By Abigail Cross, FCLC ’19
On Saturday, November 14th, I witnessed French ballet legend Sylvie Guillem’s final performance in the United States. The three evening engagement, from November 12th through the 14th at New York City Center, was part of Guillem’s world retirement tour, entitled “Life in Progress.” The program consisted of works by Akram Khan, William Forsythe, Russell Maliphant, and Mats Ek, contemporary choreographers with whom Guillem has worked with throughout her career.
For years I have regarded Sylvie Guillem’s incredible physical facility with a combination of admiration and envy, as has the rest of the dance world. This night was no different; Guillem’s physicality was front and center. Even at the age of 50, the arch of her feet, the hyperextension of her knees, and the mobility of her hips are unparalleled. During “Bye,” the final piece of the program, a near collision between Guillem’s leg and her nose elicited a quiet, involuntary gasp from the audience. One would imagine that we had grown accustomed to her superhuman abilities by that point. However, Guillem, along with choreographer Mats Ek, still managed to surprise us. The primary source of this surprise was in the unaffected, yet staccato, nature of this particular gasp-evoking battement. With neither warning nor reaction from her serene torso, Guillem’s leg accelerated to from floor to nose, and back again. While the movement was relatively simple, the juxtaposition of rapid motion and stillness made it indelible.
Similarly, the entire performance was marked by the somewhat contradictory marriage of ballet and contemporary. Guillem’s technique is superb, especially pleasing to my ballet-trained eyes. However, she is no gawky ballerina trying on contemporary choreography for size. Her dancing carries the weight of experience. In the first piece, Akram Khan’s “Technê,” much of Guillem’s insect-like movement reminded me of Kafka’s The Metamorphosis, a far cry from ballet. Yet, even as Guillem lay flat on the stage, staring at the audience with her elbows bent at impossible angles, she maintained a subtle, balletic aura of control. This, among countless other contrasts, made Guillem’s performance entrancing.
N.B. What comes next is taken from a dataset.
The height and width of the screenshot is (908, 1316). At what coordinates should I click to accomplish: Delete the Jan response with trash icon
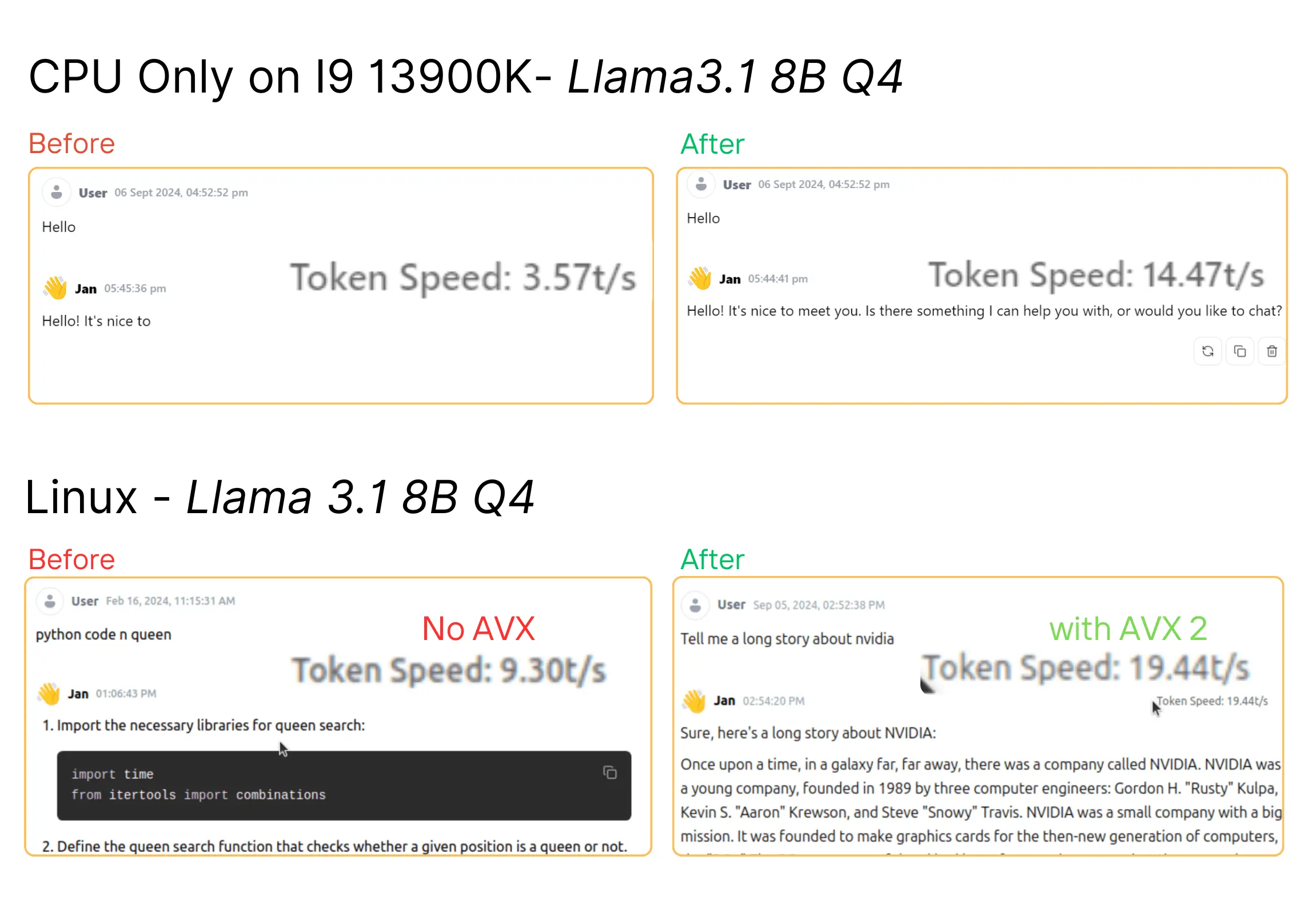pos(1271,351)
Not only was the dancing fascinating, but the themes, especially of the first and last pieces, clearly resonated. The program note spoke for “Technê” spoke to the transient nature of performance in the context of incessantly-passing time. Guillem’s movement into and out of various shapes embodied this constantly fluctuating transience. The overall structure of the piece was Guillem’s circular orbit of the lone set piece on the stage, a metallic tree, which seemed to symbolize time. As the piece progressed, the tree itself began to rotate and to draw Guillem closer to itself. The light then faded from the edges of the stage to the center until Guillem and the rotating tree, in close proximity, were finally consumed by the blackout. I wondered what truly remains after the performance is over, after the curtain is down. I imagine that Sylvie Guillem is wondering the same thing.
As its name belies, the final piece, “Bye,” ended in a relatively abrupt farewell. The piece utilized the medium of film, in conjunction with Guillem’s dancing, to tell a story. The piece began with an image of Guillem moving on a small, white screen. When her recorded, two-dimensional hands reached beyond the scope of the screen, her live, three-dimensional hands suddenly appeared, completing the image. Every movement of Guillem’s likeness that surpassed the screen’s edges was perfectly mirrored and extended by Guillem’s body in real time. The impressive synchronization was seamless. After she emerged from behind the screen, her movement ranged from introspective and uncertain to jazzy and free. Eventually, a crowd of people virtual people accumulated on the screen, and Guillem returned to join them. As the piece came to an end, each of them walked away, getting smaller and smaller, before fading into nothingness. To me, the piece felt markedly unfinished; I wished it could have gone on for hours. This ending accomplished what any dancer wishes to do in the timing of her retirement: to leave the audience longing for more. Without a doubt, Sylvie Guillem has accomplished this in every way.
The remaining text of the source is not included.